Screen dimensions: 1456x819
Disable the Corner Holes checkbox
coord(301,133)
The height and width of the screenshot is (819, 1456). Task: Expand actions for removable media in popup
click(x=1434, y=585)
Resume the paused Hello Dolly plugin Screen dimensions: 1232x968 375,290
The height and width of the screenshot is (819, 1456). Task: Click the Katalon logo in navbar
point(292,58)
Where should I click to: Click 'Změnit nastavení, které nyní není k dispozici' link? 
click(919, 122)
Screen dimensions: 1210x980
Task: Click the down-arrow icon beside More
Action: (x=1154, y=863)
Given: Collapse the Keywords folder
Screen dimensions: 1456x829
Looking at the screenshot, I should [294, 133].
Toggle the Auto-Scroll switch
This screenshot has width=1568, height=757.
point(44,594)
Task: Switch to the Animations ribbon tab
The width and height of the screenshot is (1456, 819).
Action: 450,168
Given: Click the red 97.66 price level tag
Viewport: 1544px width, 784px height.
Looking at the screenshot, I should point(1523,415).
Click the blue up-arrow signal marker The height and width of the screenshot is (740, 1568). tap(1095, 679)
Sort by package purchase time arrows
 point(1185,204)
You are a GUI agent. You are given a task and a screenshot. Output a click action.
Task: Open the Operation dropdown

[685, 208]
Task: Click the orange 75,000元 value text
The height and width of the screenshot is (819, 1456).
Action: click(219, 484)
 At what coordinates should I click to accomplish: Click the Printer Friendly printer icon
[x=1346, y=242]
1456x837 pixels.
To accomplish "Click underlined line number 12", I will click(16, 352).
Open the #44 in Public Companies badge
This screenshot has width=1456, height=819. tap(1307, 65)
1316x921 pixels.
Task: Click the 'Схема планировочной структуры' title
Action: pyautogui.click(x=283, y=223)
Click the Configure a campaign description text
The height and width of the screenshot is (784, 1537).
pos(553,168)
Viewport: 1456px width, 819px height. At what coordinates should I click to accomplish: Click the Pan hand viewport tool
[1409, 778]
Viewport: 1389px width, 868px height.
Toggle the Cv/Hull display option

■ Action item: An exact copy of every line above, start to finish, is required.

■ Task solution:
Screen dimensions: 1456x819
Disable the Corner Holes checkbox
coord(301,133)
The height and width of the screenshot is (819, 1456). Task: Expand actions for removable media in popup
click(x=1434, y=585)
Resume the paused Hello Dolly plugin Screen dimensions: 1232x968 375,290
The height and width of the screenshot is (819, 1456). Task: Click the Katalon logo in navbar
point(292,58)
Where should I click to: Click 'Změnit nastavení, které nyní není k dispozici' link? 
click(919, 122)
Screen dimensions: 1210x980
Task: Click the down-arrow icon beside More
Action: (x=1154, y=863)
Given: Collapse the Keywords folder
Screen dimensions: 1456x829
Looking at the screenshot, I should [294, 133].
Toggle the Auto-Scroll switch
This screenshot has width=1568, height=757.
point(44,594)
Task: Switch to the Animations ribbon tab
The width and height of the screenshot is (1456, 819).
Action: 450,168
Given: Click the red 97.66 price level tag
Viewport: 1544px width, 784px height.
Looking at the screenshot, I should point(1523,415).
Click the blue up-arrow signal marker The height and width of the screenshot is (740, 1568). tap(1095, 679)
Sort by package purchase time arrows
 point(1185,204)
You are a GUI agent. You are given a task and a screenshot. Output a click action.
Task: Open the Operation dropdown

[685, 208]
Task: Click the orange 75,000元 value text
The height and width of the screenshot is (819, 1456).
Action: click(219, 484)
 At what coordinates should I click to accomplish: Click the Printer Friendly printer icon
[x=1346, y=242]
1456x837 pixels.
To accomplish "Click underlined line number 12", I will click(16, 352).
Open the #44 in Public Companies badge
This screenshot has width=1456, height=819. tap(1307, 65)
1316x921 pixels.
Task: Click the 'Схема планировочной структуры' title
Action: pyautogui.click(x=283, y=223)
Click the Configure a campaign description text
The height and width of the screenshot is (784, 1537).
pos(553,168)
Viewport: 1456px width, 819px height. At what coordinates should I click to accomplish: Click the Pan hand viewport tool
[1409, 778]
Viewport: 1389px width, 868px height.
Toggle the Cv/Hull display option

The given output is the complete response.